**Extracted records:**
>>>

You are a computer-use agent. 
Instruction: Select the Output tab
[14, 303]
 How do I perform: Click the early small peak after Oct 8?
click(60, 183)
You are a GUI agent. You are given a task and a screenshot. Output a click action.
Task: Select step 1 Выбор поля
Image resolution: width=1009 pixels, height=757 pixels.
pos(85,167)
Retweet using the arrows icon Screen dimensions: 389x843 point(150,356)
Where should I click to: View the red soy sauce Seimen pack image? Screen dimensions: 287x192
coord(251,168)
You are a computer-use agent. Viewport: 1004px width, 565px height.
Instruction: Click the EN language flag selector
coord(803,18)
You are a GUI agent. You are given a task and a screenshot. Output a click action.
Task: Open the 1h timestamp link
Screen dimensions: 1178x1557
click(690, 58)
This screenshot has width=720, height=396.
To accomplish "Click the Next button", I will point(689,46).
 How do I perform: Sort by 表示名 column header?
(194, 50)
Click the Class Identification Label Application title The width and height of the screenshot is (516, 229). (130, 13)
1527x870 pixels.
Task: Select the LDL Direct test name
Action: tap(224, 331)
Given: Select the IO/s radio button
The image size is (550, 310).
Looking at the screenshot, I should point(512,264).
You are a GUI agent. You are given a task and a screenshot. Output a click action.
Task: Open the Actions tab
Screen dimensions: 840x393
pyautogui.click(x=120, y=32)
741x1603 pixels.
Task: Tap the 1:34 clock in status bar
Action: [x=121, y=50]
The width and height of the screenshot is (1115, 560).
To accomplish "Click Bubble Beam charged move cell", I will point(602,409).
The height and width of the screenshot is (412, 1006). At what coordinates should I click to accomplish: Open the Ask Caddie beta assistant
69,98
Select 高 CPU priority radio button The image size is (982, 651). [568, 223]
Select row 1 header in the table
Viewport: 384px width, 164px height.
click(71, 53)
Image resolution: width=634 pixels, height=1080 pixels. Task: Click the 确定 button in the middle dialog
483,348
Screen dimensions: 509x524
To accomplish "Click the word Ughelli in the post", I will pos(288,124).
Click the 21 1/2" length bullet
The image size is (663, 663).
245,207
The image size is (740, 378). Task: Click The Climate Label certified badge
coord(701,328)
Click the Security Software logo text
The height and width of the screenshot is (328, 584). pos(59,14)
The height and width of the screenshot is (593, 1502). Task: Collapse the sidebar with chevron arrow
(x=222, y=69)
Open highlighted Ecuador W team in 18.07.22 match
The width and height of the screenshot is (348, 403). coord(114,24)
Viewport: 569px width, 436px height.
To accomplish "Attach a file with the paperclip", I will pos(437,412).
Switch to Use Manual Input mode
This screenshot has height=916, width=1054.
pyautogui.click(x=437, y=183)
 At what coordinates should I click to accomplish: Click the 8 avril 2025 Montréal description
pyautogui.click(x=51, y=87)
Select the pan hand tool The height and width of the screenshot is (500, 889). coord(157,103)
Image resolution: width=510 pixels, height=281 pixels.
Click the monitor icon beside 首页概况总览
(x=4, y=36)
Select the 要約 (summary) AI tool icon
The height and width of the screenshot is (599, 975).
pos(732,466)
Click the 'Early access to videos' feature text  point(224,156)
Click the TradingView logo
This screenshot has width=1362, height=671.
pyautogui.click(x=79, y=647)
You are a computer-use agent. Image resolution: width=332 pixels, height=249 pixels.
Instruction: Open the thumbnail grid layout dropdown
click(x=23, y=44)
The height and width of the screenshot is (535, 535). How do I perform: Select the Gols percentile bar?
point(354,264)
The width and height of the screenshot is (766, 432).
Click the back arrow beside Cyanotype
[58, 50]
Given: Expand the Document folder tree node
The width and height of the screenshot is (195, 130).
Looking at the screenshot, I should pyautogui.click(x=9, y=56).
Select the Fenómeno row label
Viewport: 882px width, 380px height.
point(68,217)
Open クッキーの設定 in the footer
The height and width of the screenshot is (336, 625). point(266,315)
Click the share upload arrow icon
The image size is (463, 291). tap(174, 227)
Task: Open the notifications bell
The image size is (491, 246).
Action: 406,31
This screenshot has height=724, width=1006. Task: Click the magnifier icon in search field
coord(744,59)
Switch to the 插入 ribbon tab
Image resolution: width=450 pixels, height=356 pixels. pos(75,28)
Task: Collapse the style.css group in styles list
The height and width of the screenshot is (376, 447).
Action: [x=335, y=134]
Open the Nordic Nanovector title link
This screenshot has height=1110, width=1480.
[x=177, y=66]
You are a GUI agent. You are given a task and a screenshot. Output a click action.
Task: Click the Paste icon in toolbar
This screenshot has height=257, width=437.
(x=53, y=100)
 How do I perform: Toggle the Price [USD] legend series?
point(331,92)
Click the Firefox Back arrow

<<<

**Task prompt:**
Please copy out every line in the listing that has the string "computer".

**Reply:**
You are a computer-use agent. 
You are a computer-use agent. Viewport: 1004px width, 565px height.
You are a computer-use agent. Image resolution: width=332 pixels, height=249 pixels.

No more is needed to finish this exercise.